■ Excerpted passage:

--- START ---

Ford v Warwickshire CC explained

Ford v Warwickshire CC
Court:House of Lords
Citations:[1983] 2 AC 71, [1983] ICR 273
Keywords:Unfair dismissal

Ford v Warwickshire CC [1983] 2 AC 71 is a UK labour law case, concerning unfair dismissal, governed by the Employment Rights Act 1996.

Facts

Mrs Ford worked from September to July on successive fixed term contracts for 8 academic years as a part-time lecturer at the Warwickshire College of Further Education until September 1979. Then she was told her contracts would not be renewed. Given the summer breaks, the question was whether her summer holiday breaks counted as merely temporary cessations of work. She sought to claim her dismissal was unfair, but was told that her year long fixed term contract was not enough to meet the necessary qualifying period.

--- END ---

■ What this exercise asks:
A. According to the Ford v Warwickshire CC case summary, for how many academic years did Mrs Ford work on successive fixed-term contracts?
B. In the rows, take the stretch from the line containing "You are a computer-use agent." through the end of the rows and swap "badge" for "icon". Return only those lines, without the pictures.

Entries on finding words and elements

--- START ---

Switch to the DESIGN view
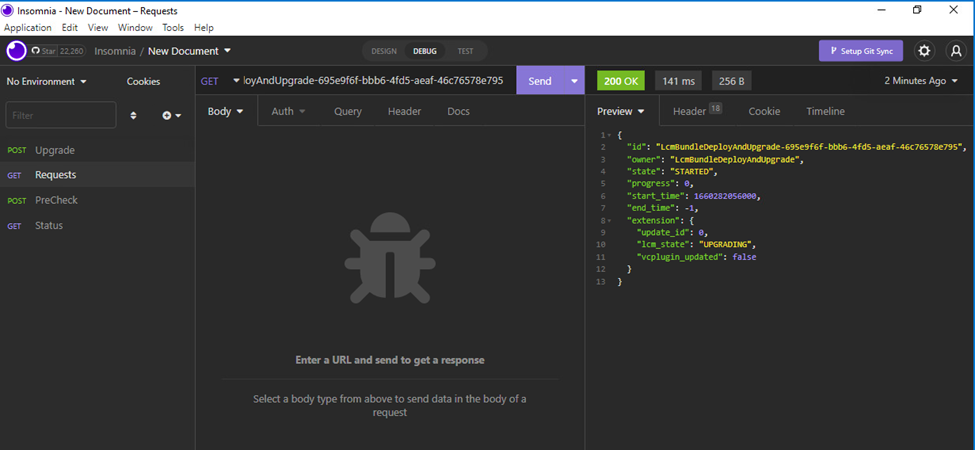(384, 51)
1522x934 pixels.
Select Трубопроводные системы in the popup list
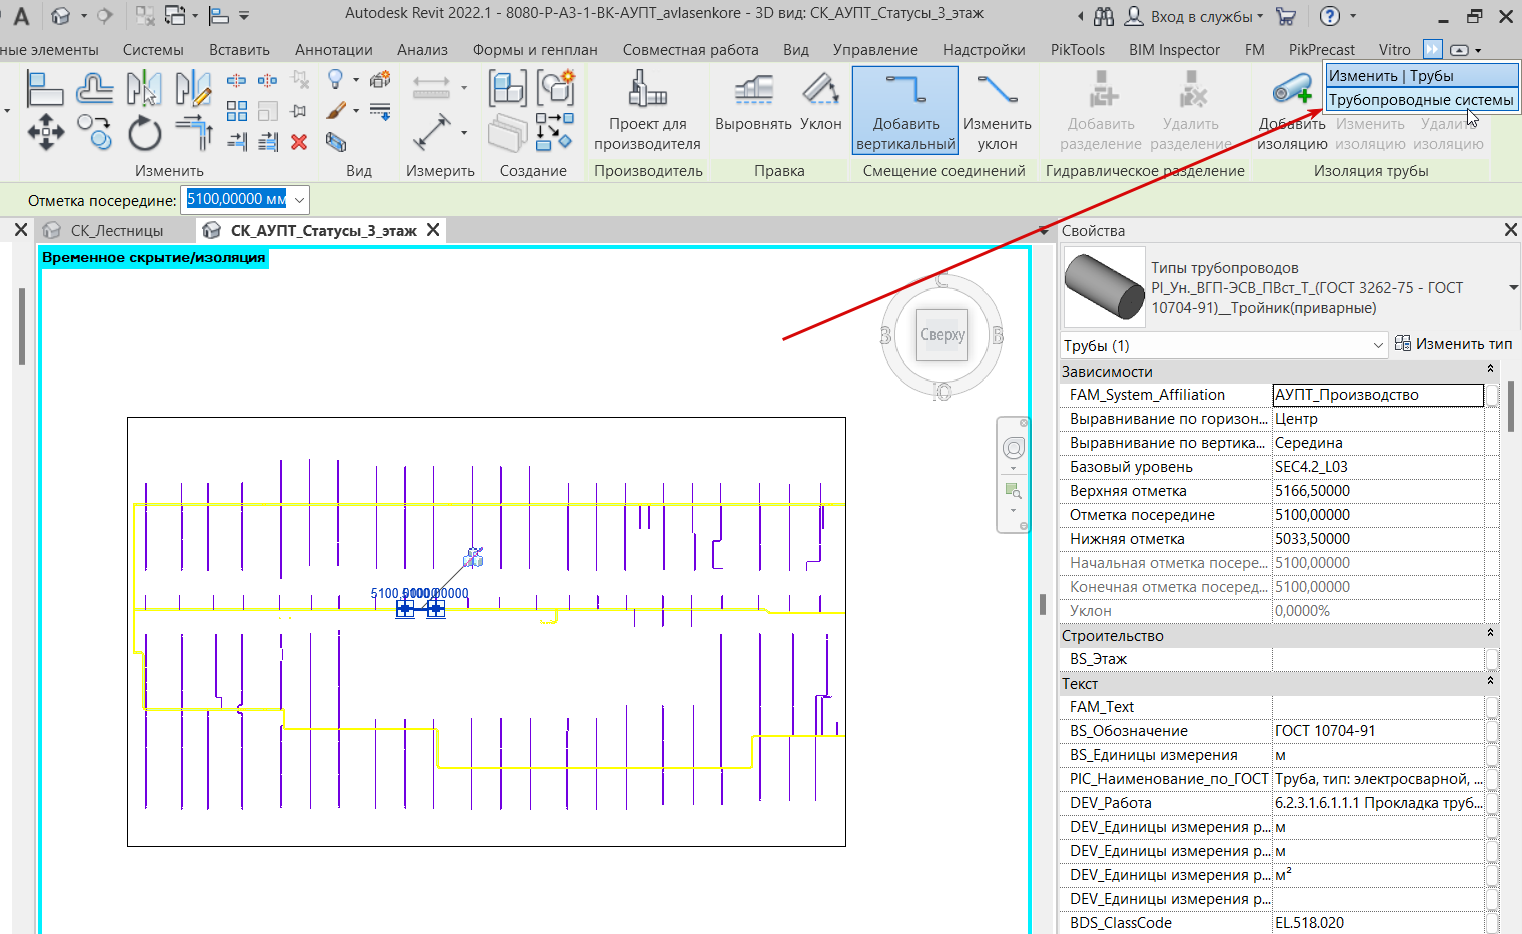[x=1420, y=100]
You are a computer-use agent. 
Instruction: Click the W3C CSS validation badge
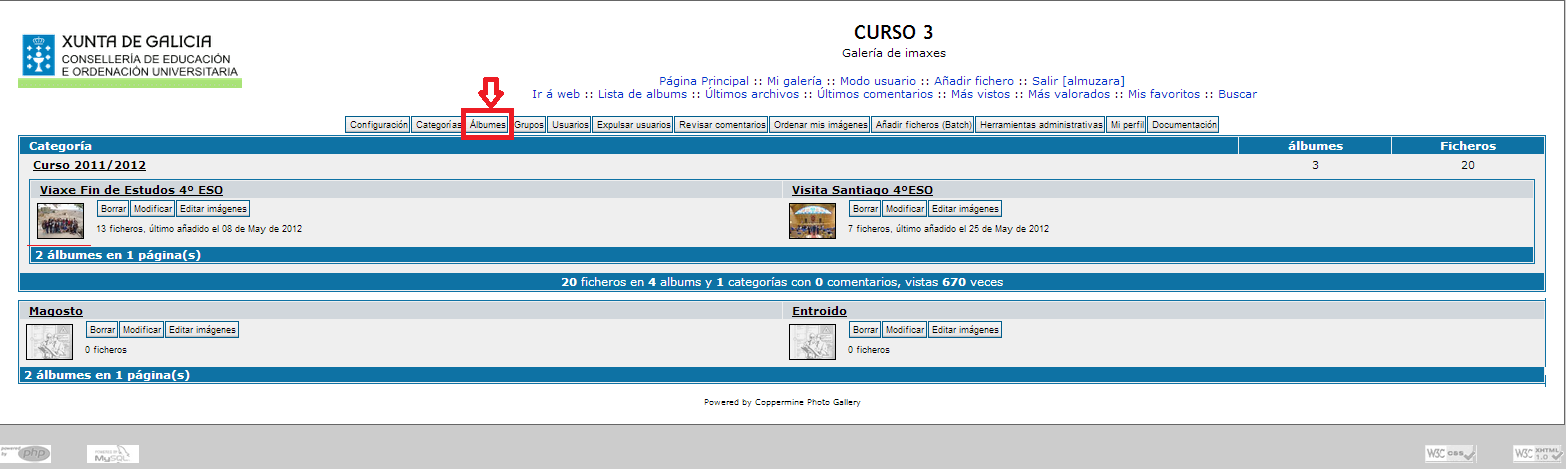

--- END ---

■ Task results:
A. She worked for 8 academic years.

B.
You are a computer-use agent. 
Instruction: Click the W3C CSS validation icon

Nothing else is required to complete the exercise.